İçine kaçırılan korkular, yasaklarla utanıyorsun.

Dışarıda olanlarla içinde olanlar arasında oluşturulan uzaklıklardan dolayı yakınlaşamıyorsun sorumluluğa. 

Bir başka insanı sevemiyorsun. Bir başka ben bir başka evrende nasıl yaşıyor olursa olsun diyorsun. 

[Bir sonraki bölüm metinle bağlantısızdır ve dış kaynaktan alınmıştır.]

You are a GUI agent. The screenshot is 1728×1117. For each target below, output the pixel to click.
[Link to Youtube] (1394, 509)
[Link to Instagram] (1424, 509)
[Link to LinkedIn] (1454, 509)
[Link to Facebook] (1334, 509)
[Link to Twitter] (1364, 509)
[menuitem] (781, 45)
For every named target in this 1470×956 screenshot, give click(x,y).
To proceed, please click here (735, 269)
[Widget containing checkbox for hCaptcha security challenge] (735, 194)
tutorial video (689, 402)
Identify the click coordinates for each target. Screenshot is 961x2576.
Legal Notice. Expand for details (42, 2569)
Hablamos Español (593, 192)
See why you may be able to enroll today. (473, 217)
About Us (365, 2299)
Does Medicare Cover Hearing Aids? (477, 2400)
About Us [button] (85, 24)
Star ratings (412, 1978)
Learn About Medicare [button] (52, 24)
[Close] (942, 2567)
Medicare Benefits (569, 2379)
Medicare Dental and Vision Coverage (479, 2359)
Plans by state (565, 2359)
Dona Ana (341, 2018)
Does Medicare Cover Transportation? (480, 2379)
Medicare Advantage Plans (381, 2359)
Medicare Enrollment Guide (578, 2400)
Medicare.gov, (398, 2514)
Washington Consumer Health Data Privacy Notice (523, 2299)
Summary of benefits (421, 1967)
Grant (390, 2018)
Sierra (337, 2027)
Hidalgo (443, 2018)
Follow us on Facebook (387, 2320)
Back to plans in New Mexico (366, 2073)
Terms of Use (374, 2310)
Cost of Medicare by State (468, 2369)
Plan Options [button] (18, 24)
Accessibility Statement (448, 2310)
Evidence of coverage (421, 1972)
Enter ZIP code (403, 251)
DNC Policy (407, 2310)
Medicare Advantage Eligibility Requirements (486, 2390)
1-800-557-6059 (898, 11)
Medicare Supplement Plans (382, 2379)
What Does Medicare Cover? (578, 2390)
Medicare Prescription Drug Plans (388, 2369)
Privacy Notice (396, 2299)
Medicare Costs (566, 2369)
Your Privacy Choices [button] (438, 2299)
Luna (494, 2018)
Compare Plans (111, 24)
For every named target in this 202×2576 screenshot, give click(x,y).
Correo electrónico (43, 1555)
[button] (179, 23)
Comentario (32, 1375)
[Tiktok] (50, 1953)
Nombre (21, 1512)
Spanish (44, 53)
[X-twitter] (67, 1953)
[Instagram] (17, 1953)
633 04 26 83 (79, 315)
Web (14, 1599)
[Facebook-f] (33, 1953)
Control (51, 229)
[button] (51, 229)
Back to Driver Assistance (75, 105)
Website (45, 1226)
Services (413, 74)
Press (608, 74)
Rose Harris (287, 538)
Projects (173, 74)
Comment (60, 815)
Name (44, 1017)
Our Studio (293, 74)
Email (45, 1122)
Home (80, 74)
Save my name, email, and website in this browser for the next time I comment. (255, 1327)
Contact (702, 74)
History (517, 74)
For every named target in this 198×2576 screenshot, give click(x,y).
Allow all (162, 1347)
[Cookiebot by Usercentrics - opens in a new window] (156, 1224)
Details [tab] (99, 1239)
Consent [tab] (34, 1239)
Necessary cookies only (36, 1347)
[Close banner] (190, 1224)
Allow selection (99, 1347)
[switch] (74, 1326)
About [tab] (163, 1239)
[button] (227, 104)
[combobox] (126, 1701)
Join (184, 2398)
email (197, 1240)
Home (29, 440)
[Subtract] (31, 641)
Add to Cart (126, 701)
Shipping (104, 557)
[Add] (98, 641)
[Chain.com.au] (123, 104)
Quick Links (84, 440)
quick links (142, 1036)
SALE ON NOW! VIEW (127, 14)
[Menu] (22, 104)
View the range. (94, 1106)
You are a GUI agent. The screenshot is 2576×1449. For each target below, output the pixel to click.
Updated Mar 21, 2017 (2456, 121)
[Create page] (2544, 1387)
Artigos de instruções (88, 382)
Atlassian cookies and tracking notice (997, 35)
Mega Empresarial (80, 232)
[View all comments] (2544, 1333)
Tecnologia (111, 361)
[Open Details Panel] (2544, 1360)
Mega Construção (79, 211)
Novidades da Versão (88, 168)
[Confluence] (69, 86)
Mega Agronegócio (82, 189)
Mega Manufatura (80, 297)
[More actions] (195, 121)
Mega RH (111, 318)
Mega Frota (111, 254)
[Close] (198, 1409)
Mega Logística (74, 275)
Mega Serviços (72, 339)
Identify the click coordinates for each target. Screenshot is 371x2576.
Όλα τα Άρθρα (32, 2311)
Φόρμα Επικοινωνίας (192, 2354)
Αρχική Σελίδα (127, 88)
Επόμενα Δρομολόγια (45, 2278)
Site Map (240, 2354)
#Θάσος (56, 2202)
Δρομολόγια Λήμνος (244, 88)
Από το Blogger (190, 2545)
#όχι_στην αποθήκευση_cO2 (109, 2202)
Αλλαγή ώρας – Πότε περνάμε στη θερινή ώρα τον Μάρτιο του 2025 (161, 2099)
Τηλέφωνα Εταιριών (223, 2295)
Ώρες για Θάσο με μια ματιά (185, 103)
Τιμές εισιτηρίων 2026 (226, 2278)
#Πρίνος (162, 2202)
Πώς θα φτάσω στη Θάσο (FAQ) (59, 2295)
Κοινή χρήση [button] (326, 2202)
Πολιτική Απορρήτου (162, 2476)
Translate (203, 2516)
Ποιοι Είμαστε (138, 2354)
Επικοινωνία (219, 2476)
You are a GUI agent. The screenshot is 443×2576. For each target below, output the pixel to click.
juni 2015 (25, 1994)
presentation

"Evren nasıl oluşmuş olursa olsun

Senin havan iyi olsun"

Aslında ne hava kaldı ne su!

Ne akıl kaldı ne duygu!

Yorgunsun...



3 Ekim 2012 Çarşamba

Koku


Bütün vücudumla duyduğum
Sessizliği kokladım
Kokladım ki
Anlamı çok

Yitirmekten korkar oldum
Büsbütün

Sözcüğün cümleye karıştığı
Gözün daldığı andır heyecan


Öyle bir an gelir ki
Berrak ve kocaman
İçin açılır
Bütün vücudunla koklarsın
Büsbütün yitirmekten korkarsın

İyi düşünmenin
Doğru anlamanın
Zor olduğu zamandır

Öyle bir an gelir ki
Koklamaya kıyamazsın

2 Ekim 2012 Salı

Kimsesiz


Saate bakmaktan yorgun insanlar
Sokak yürünmekten yorgun
Trafik lambaları isteksiz
Şu gökyüzüne doğru zıplayan çocuklar olmasa
Şu deniz
Ah şu deniz
On yaşındadır artık içindeki çocuk
Şu orman
Ah
Kardeşliği anımsatıyor her an
Yaralı serçe penceremde durmasa
Nereden duyardım
O şarkının içimi aça aça
Söylendiğini
Şu kırmızı çantalı kadın
Başını bu kadar iştahlı kaşımasa
Gözlerimi yaralamasa
Kimsesizlerden olur muydum?

BUĞU

Kirpiklerimde birikeni deniz zannetmesem
Ellerimi kağıtlarla bir tutmasam diyorum
Yine de dayanamıyorum
Bir dosya açıyorum bilgisayarımda
Adı dondurma olan
Dolaşıyorum evin içinde
Yazacak çok sabah
Düşünecek çok gece yok
Yarın kimselerden izin almadan
Dosya açacağım
Adı sanı duyulmamış bu dosyayla
Adı sanı duyulmayan bir yazar olma tutkusu
Nereye varıyor buğu?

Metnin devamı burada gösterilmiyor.